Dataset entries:

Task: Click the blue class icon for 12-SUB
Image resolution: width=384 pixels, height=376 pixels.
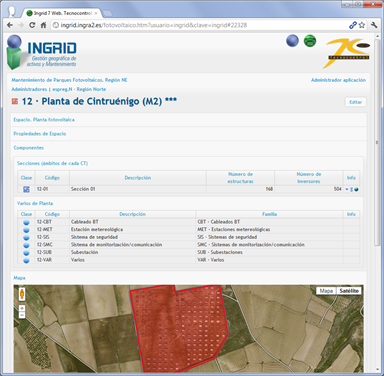Action: [x=26, y=253]
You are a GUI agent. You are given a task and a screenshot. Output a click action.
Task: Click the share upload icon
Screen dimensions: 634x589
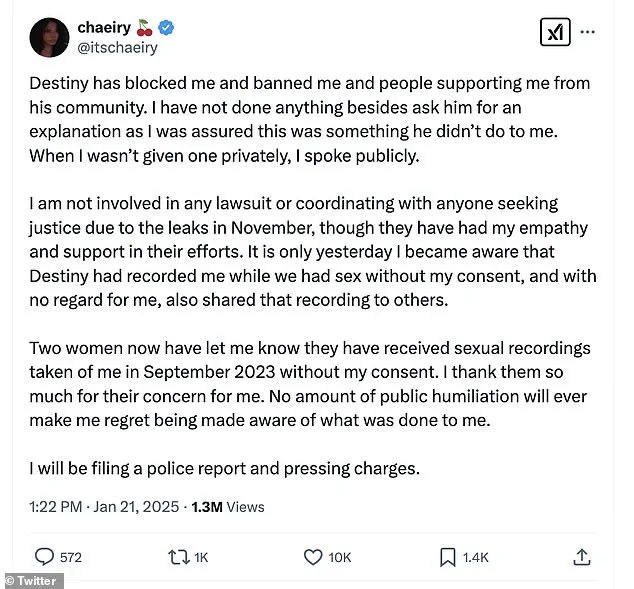pos(582,557)
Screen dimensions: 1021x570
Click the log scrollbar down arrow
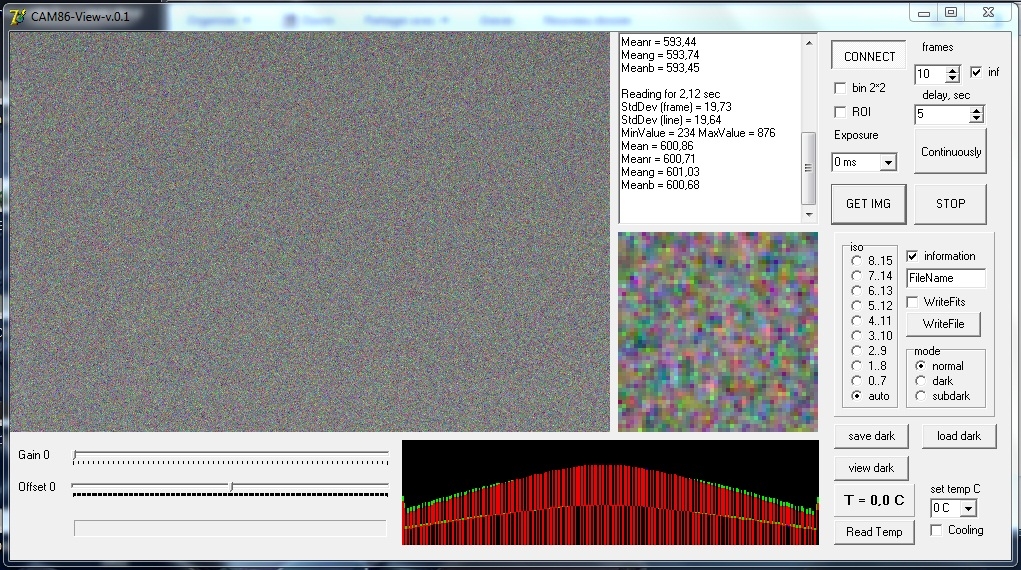tap(808, 214)
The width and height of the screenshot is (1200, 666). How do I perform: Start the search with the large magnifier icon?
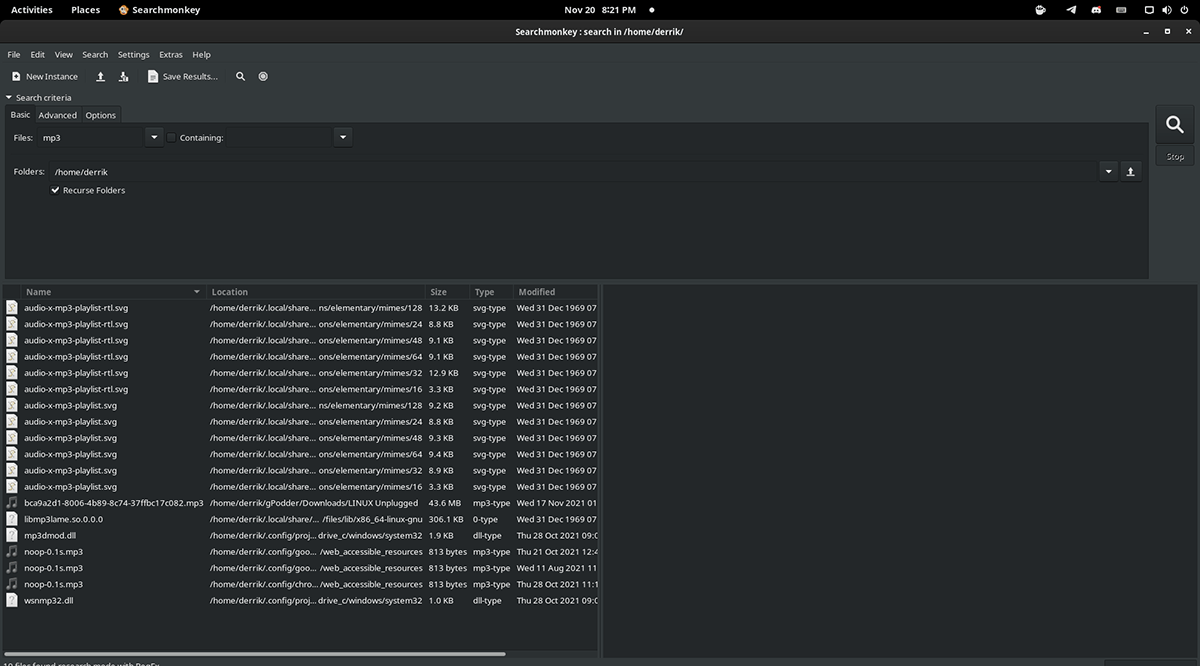[1174, 123]
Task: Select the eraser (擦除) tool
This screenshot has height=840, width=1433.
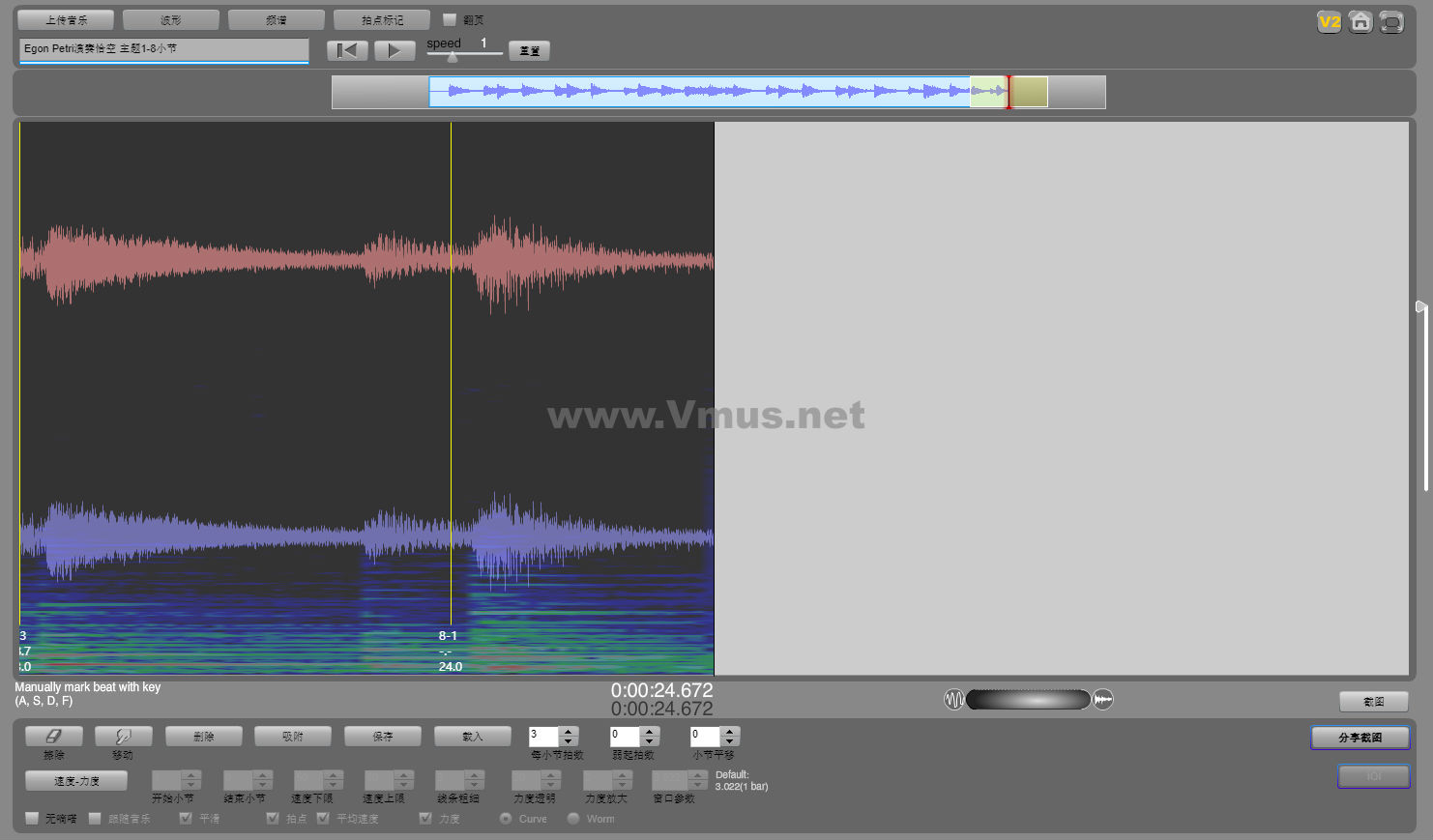Action: tap(54, 737)
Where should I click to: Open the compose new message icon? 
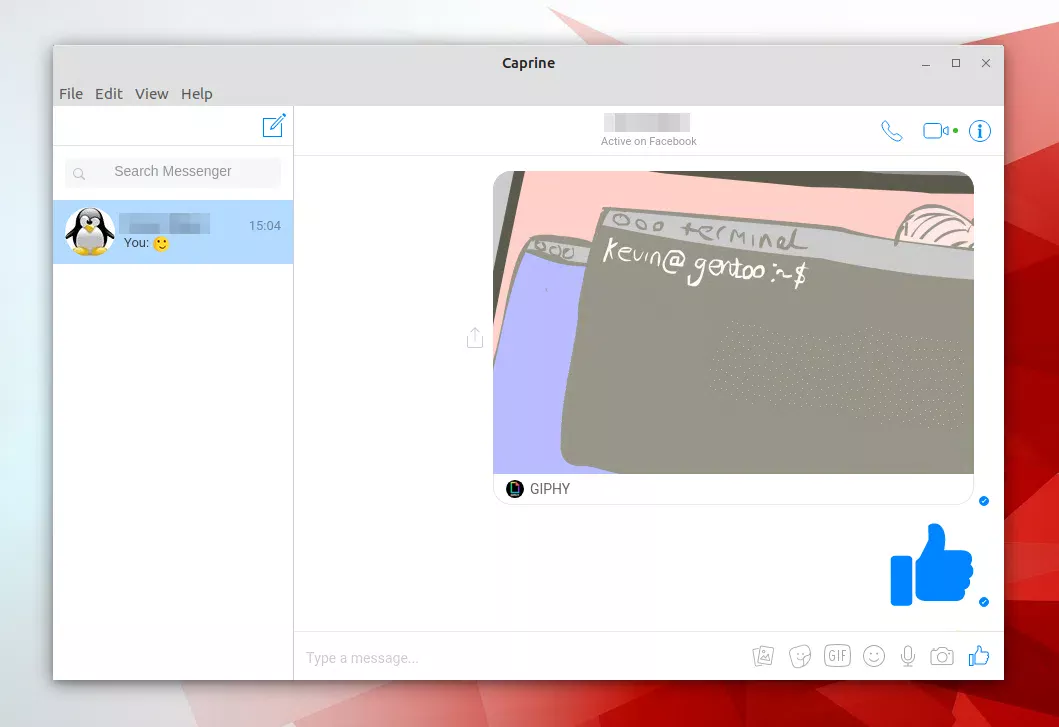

AIM OF THE EXERCISE
With the pictures excluded, the line containing "Task: Select the eraser (擦除) tool" and every line after it through the end of the data above are to be transcribed exactly, and nothing more.

REPLY TO THE TASK
Task: Select the eraser (擦除) tool
This screenshot has height=840, width=1433.
Action: tap(54, 737)
Where should I click to: Open the compose new message icon? 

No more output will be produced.